Consigne | Poursuivez le texte des témoignages d'étudiants sur la crise du covid, à partir de sa dernière ligne.

Texte du document |
━━━━━━━━━━

Actuellement je ne travaille plus, je suis en arrêt maladie pour des problèmes d’anxiété liée à la situation.
"Et puis on a l’impression que notre diplôme va être dévalorisé « le diplôme covid » or notre charge de travail est très importante, nous ne sommes pas stimulés pour travailler et il est donc plus dur de s’y mettre. Parfois je me demande même si je devrais pas tout laisser tomber ! Après 1 an presque, je n’arrive plus a faire les deux, la situation anxiogène ne me permet même plus de travailler, réveillant des problèmes de stress chez moi"
Noémie (Toulouse)
"Je mène des études de droit (un double diplôme droit français et droit anglais) à l’université UT1 Capitole. Je vis dans un 25m2 mais j’ai la possibilité de rentrer chez moi le week-end et j’espère juste que je pourrai continuer à le faire malgré le couvre feu. Honnêtement je sens qu’on laisse complètement les étudiants de côté !"
On nous a fermé les restaurants universitaires, ce qui est contraignant pour les étudiants boursiers dont je fais partie. Nous avions les repas à 1€. Pour « compenser » on a eu 150€ en décembre...
Alixe (Toulouse)
"Je suis en deuxième année de philosophie à l'université Jean Jaures. J’ai preferé rester chez ma mère en Lozère car je n’avais pas les moyens de payer un appart pour rien sur Toulouse. On a été la filière sacrifiée en gros, on n’a jamais vu le campus depuis le début de l'année, je ne sais pas à quoi mes camarades ressemblent… je ne les ai jamais vus dans la vraie vie ! Mais on est ensemble via Messenger on fait des mises au point santé mentale tous les 2 jours".
Le sentiment collectif qui nous hante, c'est l'abandon du gouvernement, la détresse, le décrochage scolaire aussi.
Agathe (Montpellier)
J’angoisse en permanence, je suis fatiguée alors que je ne fais rien de mes journées, je n’arrive plus à travailler depuis des mois (bientôt un an). Je me sens délaissée. Je ne veux que retourner à l’université, pouvoir étudier dans des conditions convenables. Je veux seulement reprendre une vie “normale”, déjà assez stressante comme ça mais là c’est insoutenable.
J’ai des crises d’angoisse, de panique même tellement c’est dur à vivre. Et je ne peux nier le désespoir grandissant. Oui, j’ai eu des idées suicidaires.
Paul (Toulouse et Paris)

━━━━━━━━━━

Extraits des entrées |
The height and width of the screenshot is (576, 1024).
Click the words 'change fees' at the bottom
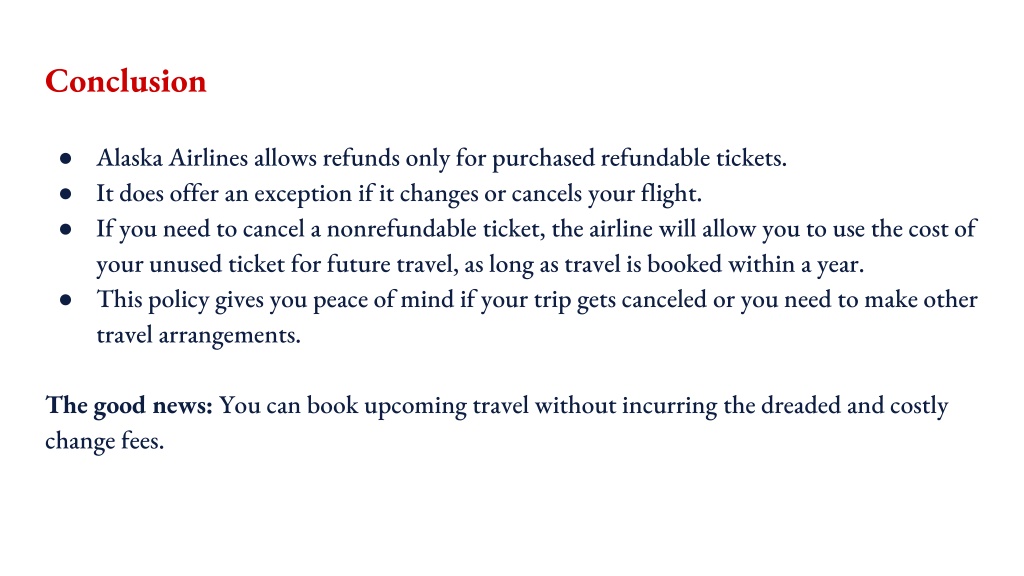(x=103, y=441)
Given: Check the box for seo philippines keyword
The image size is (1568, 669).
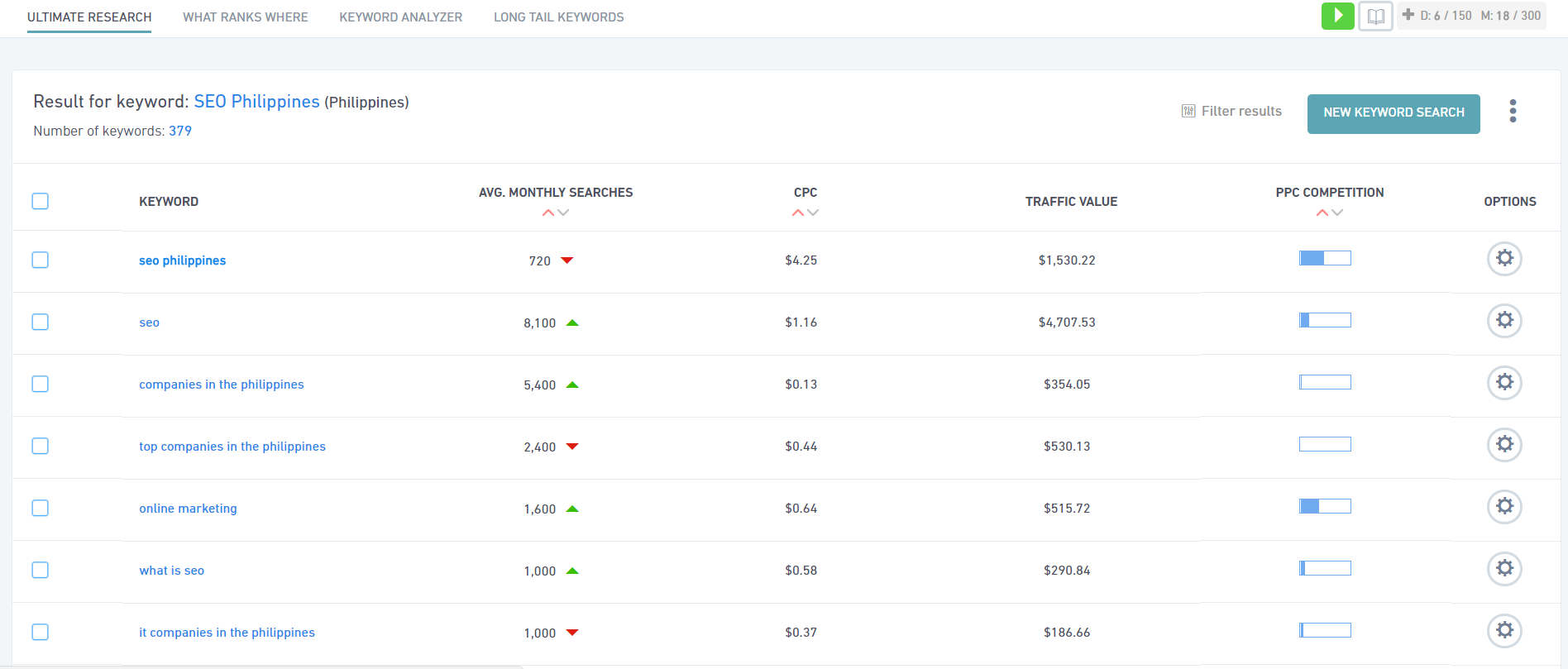Looking at the screenshot, I should [x=41, y=260].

━━━━━━━━━━

Résultat de l'exercice |
"Je suis en dernière année d'Ecole d'Ingénieur (Arts et Métiers ParisTech), inscrit sur le campus de Paris , je vis à Toulouse depuis Mars et la fermeture des facs (cours 100% à distance). Globalement, une profonde lassitude, et le sentiment d'être abandonné par le corps enseignant : la direction de la formation ne met pas beaucoup de bonne volonté pour assurer la continuité des cours. Lors du 1er confinement , 85% des cours ont "sauté" et ne seront jamais rattrapés. Depuis la rentrée de septembre, environ 50% du volume de cours est programmé, et beaucoup ont annulés/reportés au dernier moment (la veille pour le lendemain )"
"Ce qui manque beaucoup, c'est la vie étudiante ! Au delà des fêtes et apéros qui ponctuent certes la vie étudiante, c'est le reste qui manque: j'étais un étudiant très curieux , je participais presque chaque semaine à des conférences / colloques/ rencontres sur des sujets variés (philosophie, sciences, culture, économie) et j’aimais beaucoup la richesse culturelle (musées, théêtre, cinéma…)".
La vie associative a complètement disparu : nous avions créé un club de débat et d'éloquence à l'ENSAM (inscrit pour les championnats de France) qui n'a pas survécu. Et plus de sport non plus et cet "exutoire" manque cruellement !
Pierre (Paris)
"Je suis en préparation pour passer le concours de greffier donc c’est une prépa. Je ne suis pas retourné à la faculté depuis début octobre 2020".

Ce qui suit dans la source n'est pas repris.